Antena

TDT: más claro ni el agua

No encuentro razón hoy en día para llamarse sorprendido o que se trata del regreso al presidencialismo priista, cuando la Constitución es muy clara al señalar que el Ejecutivo federal emitirá “un programa de trabajo para dar cabal cumplimiento a la política para la transición a la Televisión Digital Terrestre (TDT) y los recursos presupuestales necesarios para ello”.

El pasado 19 de agosto dejé claro que el Ejecutivo federal, a diferencia de las autonomías en otras materias, en telecomunicaciones se le habían reservado seis tareas básicas: el control de los medios públicos, la política de inclusión digital universal, las políticas de radiodifusión y telecomunicaciones del gobierno federal, garantizar el acceso a internet de banda ancha en edificios públicos, la instalación de una red pública compartida de telecomunicaciones y, a través del Plan Nacional de Desarrollo (PND), establecer programas para el sector (entre ellos TDT).

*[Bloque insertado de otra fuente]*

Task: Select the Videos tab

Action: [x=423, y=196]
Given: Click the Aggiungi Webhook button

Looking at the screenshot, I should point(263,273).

Por lo tanto, lo comunicado por el Instituto Federal de Telecomunicaciones (Ifetel) hace unos días, de cancelar la licitación de decodificadores y antenas para la segunda etapa del apagón analógico es apegada a derecho. No está claudicando ni sometiéndose al Ejecutivo. La naturaleza autónoma del Ifetel es simplemente sui géneris.

Quizá a muchos les pueda parecer extraño o contradictorio, es como si en materia electoral la Segob tuviera a cargo el padrón electoral y el IFE el resto de las funciones.

Pero aquí es un bien de la nación y requiere de una política pública de la cual cualquier gobierno no se debe desprender.

De ahí la polémica —en su momento— sobre la creación del Ifetel como autónomo, que surgió más por desconfianza que por convicción.

Es cierto que esta medida tenga un impacto en las fechas de la segunda etapa, que está programada para el 29 de mayo de 2014, para el apagón analógico que le corresponde a Ciudad Juárez, Nuevo Laredo, Reynosa, Matamoros y Monterrey.

Lo único que queda claro es que la Secretaría de Comunicaciones y Transportes —principalmente— tiene una tarea clave en un compromiso que hizo el Presidente de la República. Veremos su capacidad de respuesta, el reto no es fácil.